Sociedade

Luanda cria plano contra a cólera

Um plano de emergência foi criado ontem pelas autoridades sanitárias da província de Luanda para dar resposta a um eventual surto de cólera na capital angolana, que não regista casos da doença há três anos.

No período das chuvas as autoridades sanitárias alertam para a necessidade de reforço das medidas de prevenção que incluem a melhoria das condições de higiene domiciliar e do meio
Fotografia: Mota Ambrósio | Edições Novembro

O plano foi criado no decurso de uma reunião, realizada na Escola Técnica de Saúde, na qual foi decidido criar equipas de resposta rápida em todos os municípios da província de Luanda e indicados os centros de tratamento e os laboratórios para colheita das amostras de casos suspeitos. Apesar de Luanda não registar nenhum caso de cólera desde 2013, as autoridades sanitárias defendem o reforço da vigilância epidemiológica face ao surto na província do Zaire.
Na reunião, para a qual foram convocados os chefes de repartições, directores municipais e de unidades sanitárias, a directora do Gabinete Provincial de Luanda da Saúde, Rosa Bessa, pediu à população para reforçar as medidas de prevenção.
As medidas de prevenção incluem a melhoria das condições de higiene domiciliar e do meio, o cumprimento dos cuidados básicos de higiene pessoal, como a lavagem das mãos antes de cada refeição, e a não ingestão de alimentos expostos ao ar livre e mal acondicionados.
A lavagem das frutas e verduras em água desinfectada com lixívia (para cada litro de água 10 gotas) e o consumo de água filtrada, fervida ou desinfectada com cloro são também recomendações destinadas à prevenção da cólera.
As autoridades sanitárias da província de Luanda aconselham ainda evitar o contacto directo com água de enchentes e lagos, por poder provocar, além da cólera, outras doenças, como a hepatite e a febre tifóide.
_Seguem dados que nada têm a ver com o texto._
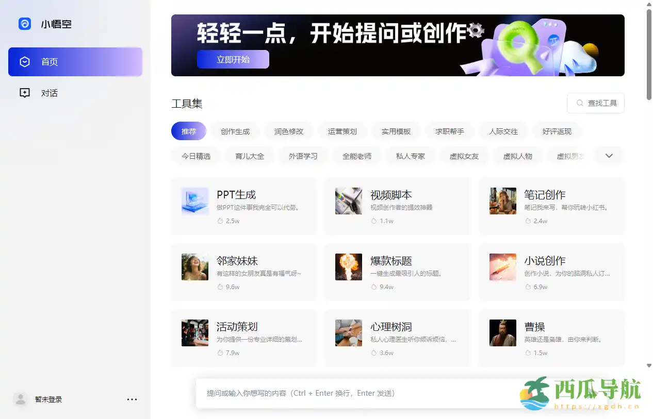Screen dimensions: 653x419
Task: Select the 推荐 tab
Action: pos(189,131)
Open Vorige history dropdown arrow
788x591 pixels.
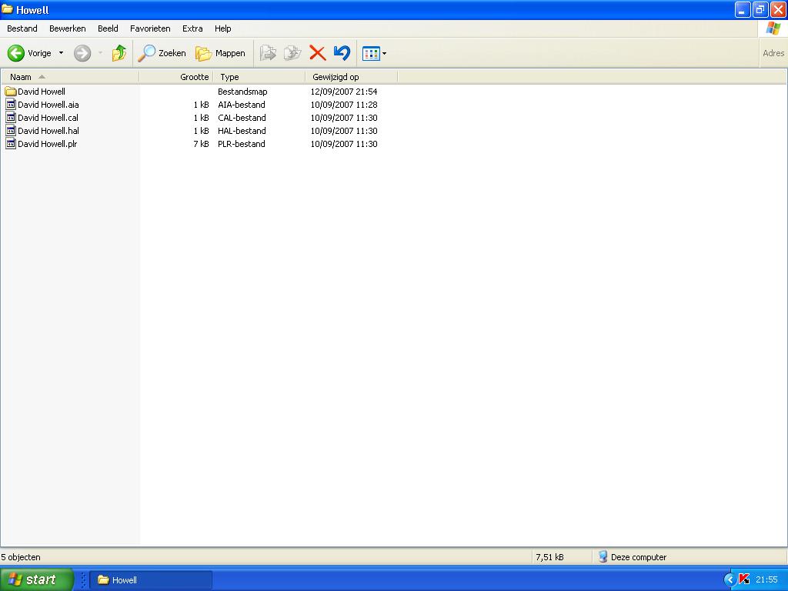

A cólera é uma doença causada por um microrganismo, de nome vibrião colérico, que tem a capacidade de multiplicar-se em grande velocidade dentro do intestino humano, provocando fortes reacções no aparelho digestivo e libertando uma toxina que desencadeia uma intensa diarreia.
O contágio dá-se, principalmente, através da água e de alimentos contaminados pelo vibrião colérico e os principais sintomas da doença são vómitos, dores de barriga e calafrios. Uma pessoa que apresente alguns desses sintomas deve ingerir muitos líquidos e dirigir-se a uma unidade hospitalar mais próxima de casa.